Sympathetic Magic is a follow-up to the 2017 album You | me but is more expansive in terms of collaboration. A broad cast of musicians and instruments (drum machines, vocals, synthesizers, and organs) have created a work of a grander scale. Just before starting working on Sympathetic Magic, Kim bought an old 70s Yamaha organ (the YC45d), after falling in love with the sound of it on different recordings.

Thematically, Sympathetic Magic circles around the “solitary longing for collective bliss and togetherness”. For thirteen months, Myhr worked incessantly on this large-scale 74-minute suite of music. While the world was locked down, thanks to a commission from Oslo Jazz Festival, he had the opportunity to go far into the project, working with the members of the band, one at a time.
He adds:
This music created a situation of unexpected positivity. It felt like a social project even if I spent most of the time on it alone. All this positive and joyful energy was a quite magical feeling, just arriving out of thin air in this pretty grim situation. The whole thing almost felt like a hallucination; like an imaginary project.
The title of the record is a term coined by James Frazer in The Golden Bough. He writes, “things which have once been in contact with each other continue to act on each other at a distance after the physical contact has been severed.”

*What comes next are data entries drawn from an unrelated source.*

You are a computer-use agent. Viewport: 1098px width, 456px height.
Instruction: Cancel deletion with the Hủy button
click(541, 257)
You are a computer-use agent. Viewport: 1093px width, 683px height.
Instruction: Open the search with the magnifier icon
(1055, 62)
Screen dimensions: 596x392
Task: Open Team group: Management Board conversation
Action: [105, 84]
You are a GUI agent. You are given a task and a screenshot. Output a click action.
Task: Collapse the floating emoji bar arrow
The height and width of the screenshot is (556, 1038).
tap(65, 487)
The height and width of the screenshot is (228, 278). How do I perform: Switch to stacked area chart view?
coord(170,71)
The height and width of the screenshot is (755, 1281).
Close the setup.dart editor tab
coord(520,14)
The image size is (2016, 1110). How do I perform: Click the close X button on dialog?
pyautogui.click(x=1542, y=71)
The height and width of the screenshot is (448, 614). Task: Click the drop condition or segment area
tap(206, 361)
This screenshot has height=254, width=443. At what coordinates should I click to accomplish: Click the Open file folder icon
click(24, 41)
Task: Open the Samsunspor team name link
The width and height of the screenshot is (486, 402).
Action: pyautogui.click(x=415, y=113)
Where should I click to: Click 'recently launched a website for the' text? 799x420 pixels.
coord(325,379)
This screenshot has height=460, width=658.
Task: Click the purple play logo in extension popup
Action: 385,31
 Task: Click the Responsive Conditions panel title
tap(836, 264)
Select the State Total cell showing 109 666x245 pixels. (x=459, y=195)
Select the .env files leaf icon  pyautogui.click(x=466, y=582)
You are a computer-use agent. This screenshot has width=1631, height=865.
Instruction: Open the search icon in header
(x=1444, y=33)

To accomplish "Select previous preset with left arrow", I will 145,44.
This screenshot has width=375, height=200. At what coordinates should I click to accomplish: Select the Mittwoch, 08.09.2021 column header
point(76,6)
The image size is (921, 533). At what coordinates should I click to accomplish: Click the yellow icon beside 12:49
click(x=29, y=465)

Kim Myhr has been touring internationally since the early 2000s and has released several records under his own name. As a composer, he has made music for Quatuor Bozzini, Australian Art Orchestra, Kitchen Orchestra, Trondheim Jazz Orchestra and has collaborated with Jenny Hval, Lasse Marhaug, and many others. He has toured extensively over the last ten years across Europe, the Americas, Asia, and Australia.